Service Victoria is developing a reusable digital tool that the state’s 79 local councils will eventually be able to use to deliver digital services and transactions to ratepayers.
iTnews can reveal the agency has partnered with one unnamed local council to co-design and pilot the tool, dubbed ‘Council in a Box’, over the next 12 months.
Service Victoria expects the digital tool will become available for additional local governments organisations to consume in the future, if the pilot is successful.
The work is taking place as part of the Victorian government’s regulatory reform initiative, which was funded to the tune of $75 million over four years in the wake of the pandemic.
A Department of Premier and Cabinet spokesperson told iTnews Council in a Box is being developed to “make it easier for individuals and businesses to interact with local government”.
It is expected to bring together “common functions and operations performed across councils, making “management of permits, applications and payments easier for Victorians”.
Service Victoria’s work on the tool for local councils has parallels with a similar effort by consulting giant Deloitte under its 'Deloitte City Services' program.
Deloitte began working with Campbeltown Council in NSW in the 2019-20 financial year to deliver a Salesforce solution that it was positioning for reuse by other councils.
Initial work focused on 30 common council services, including pothole reporting, tree removal and street cleaning, over a nine-month period.
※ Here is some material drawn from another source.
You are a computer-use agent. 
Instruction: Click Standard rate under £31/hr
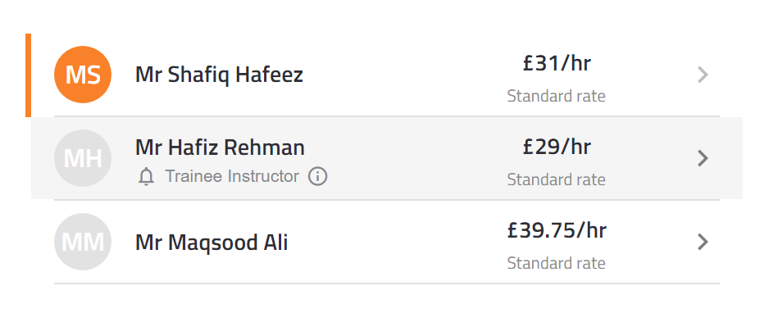click(x=556, y=96)
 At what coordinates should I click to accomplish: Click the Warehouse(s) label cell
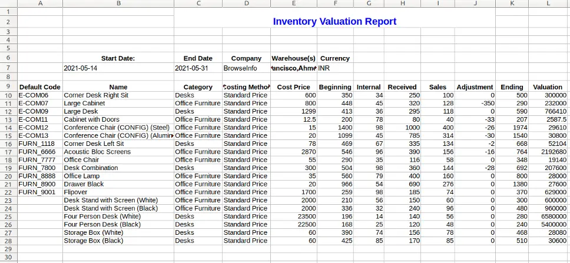tap(294, 58)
While it is unclear which local council is working with Service Victoria on Council in a Box, another pilot is underway with the City of Casey as part of the regulatory reform program.
The initiative, called ‘Skip the Permit’, is piloting automatic approvals for outdoor fitness trainers in parks, saving fitness trainers seven days in wait times.
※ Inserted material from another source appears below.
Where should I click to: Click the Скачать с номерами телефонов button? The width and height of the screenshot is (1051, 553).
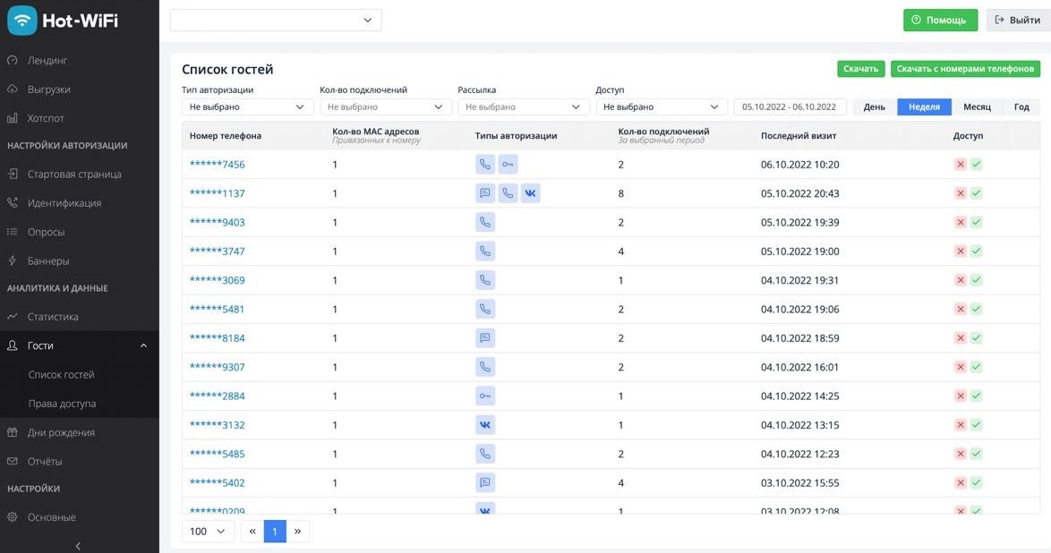pyautogui.click(x=965, y=69)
Government services minister Danny Pearson told budget estimates earlier this month that the project was an example of the benefits of reuse, without referencing Council in a Box.
“Where we can try and find, test, refine and improve the offering, we can then roll it out,” he said.
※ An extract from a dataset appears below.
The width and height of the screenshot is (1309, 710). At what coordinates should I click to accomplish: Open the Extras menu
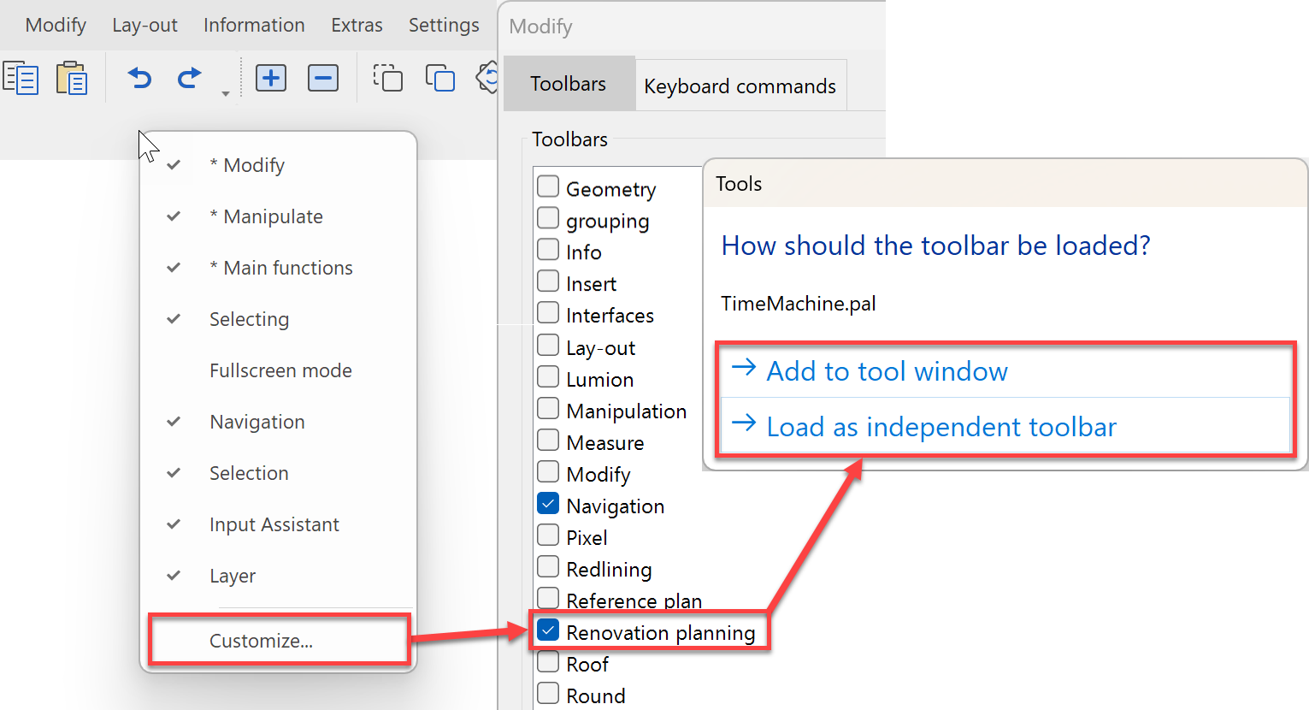tap(357, 26)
“Once you’ve developed the solution once for Casey, the marginal cost roll out across the other 78 councils is relatively minor, yet the benefits are quite significant for the end users.”
Service Victoria received $99.8 million in the 2022 state budget to deliver “new channels for simple and fast interactions with government” over the next two year.
As many as 20 new services are expected to be delivered in 2022-23, with further services expected in 2023-24, according to budget documents.
Service Victoria has witnessed a six-fold increase in its engineering team since the pandemic, giving it greater clout to deliver digital services.